(Collected data)

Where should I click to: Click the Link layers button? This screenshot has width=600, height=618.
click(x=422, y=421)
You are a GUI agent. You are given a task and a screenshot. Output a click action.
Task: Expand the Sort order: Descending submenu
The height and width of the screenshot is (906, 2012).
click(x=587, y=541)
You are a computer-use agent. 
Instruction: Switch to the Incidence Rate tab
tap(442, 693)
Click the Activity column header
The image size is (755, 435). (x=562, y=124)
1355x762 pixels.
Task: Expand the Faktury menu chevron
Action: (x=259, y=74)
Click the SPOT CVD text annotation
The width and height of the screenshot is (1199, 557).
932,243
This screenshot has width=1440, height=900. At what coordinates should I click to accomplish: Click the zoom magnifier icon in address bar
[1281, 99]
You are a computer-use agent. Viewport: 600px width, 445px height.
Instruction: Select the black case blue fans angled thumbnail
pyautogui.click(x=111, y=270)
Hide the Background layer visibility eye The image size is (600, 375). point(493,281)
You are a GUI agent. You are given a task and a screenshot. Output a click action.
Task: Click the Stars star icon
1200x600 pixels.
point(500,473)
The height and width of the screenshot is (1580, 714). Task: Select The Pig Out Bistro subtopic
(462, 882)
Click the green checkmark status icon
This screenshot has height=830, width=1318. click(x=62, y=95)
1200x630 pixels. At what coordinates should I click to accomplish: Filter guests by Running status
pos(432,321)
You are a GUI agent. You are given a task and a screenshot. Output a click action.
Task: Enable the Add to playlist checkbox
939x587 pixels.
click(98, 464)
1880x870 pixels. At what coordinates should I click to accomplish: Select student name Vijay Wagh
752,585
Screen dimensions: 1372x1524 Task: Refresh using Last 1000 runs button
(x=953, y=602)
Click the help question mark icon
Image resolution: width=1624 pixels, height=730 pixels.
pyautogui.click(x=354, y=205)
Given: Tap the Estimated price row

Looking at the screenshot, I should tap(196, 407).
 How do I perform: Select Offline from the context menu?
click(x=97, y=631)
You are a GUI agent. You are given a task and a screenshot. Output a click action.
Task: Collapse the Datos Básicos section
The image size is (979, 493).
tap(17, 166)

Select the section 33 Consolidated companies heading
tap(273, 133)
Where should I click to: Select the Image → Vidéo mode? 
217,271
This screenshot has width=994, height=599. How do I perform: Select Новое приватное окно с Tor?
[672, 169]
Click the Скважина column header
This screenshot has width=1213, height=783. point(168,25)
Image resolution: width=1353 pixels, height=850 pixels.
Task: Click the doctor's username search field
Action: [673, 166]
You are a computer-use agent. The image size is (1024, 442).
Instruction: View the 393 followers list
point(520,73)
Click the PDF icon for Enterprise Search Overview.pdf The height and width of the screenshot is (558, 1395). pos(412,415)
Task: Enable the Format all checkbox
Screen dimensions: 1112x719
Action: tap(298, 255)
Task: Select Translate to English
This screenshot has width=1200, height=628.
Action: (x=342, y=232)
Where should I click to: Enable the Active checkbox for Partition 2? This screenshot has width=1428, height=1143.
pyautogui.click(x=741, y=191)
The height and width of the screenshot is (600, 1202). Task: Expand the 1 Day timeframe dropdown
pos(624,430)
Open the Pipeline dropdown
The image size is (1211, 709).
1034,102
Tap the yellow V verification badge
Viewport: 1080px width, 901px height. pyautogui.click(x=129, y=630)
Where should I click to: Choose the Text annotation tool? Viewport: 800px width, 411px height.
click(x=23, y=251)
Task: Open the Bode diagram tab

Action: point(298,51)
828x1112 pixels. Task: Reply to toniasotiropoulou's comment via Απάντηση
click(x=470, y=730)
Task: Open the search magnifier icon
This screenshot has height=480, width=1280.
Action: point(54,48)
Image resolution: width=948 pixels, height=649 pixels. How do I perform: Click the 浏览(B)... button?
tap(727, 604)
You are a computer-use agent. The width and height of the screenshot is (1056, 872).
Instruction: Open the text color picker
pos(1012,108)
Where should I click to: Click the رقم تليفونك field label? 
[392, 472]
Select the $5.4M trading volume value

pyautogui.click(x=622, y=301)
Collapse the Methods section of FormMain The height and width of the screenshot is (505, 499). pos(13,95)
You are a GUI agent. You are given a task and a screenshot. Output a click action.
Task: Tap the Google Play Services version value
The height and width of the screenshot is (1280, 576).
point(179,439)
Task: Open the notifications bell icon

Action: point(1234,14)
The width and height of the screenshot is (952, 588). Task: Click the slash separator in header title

_Aim of the exercise_:
Only the lines from the one containing "Instruction: Open the text color picker" through the last line above belong in your answer. Retype them exactly.

_Answer for the task_:
Instruction: Open the text color picker
pos(1012,108)
Where should I click to: Click the رقم تليفونك field label? 
[392, 472]
Select the $5.4M trading volume value

pyautogui.click(x=622, y=301)
Collapse the Methods section of FormMain The height and width of the screenshot is (505, 499). pos(13,95)
You are a GUI agent. You are given a task and a screenshot. Output a click action.
Task: Tap the Google Play Services version value
The height and width of the screenshot is (1280, 576).
point(179,439)
Task: Open the notifications bell icon

Action: point(1234,14)
The width and height of the screenshot is (952, 588). Task: Click the slash separator in header title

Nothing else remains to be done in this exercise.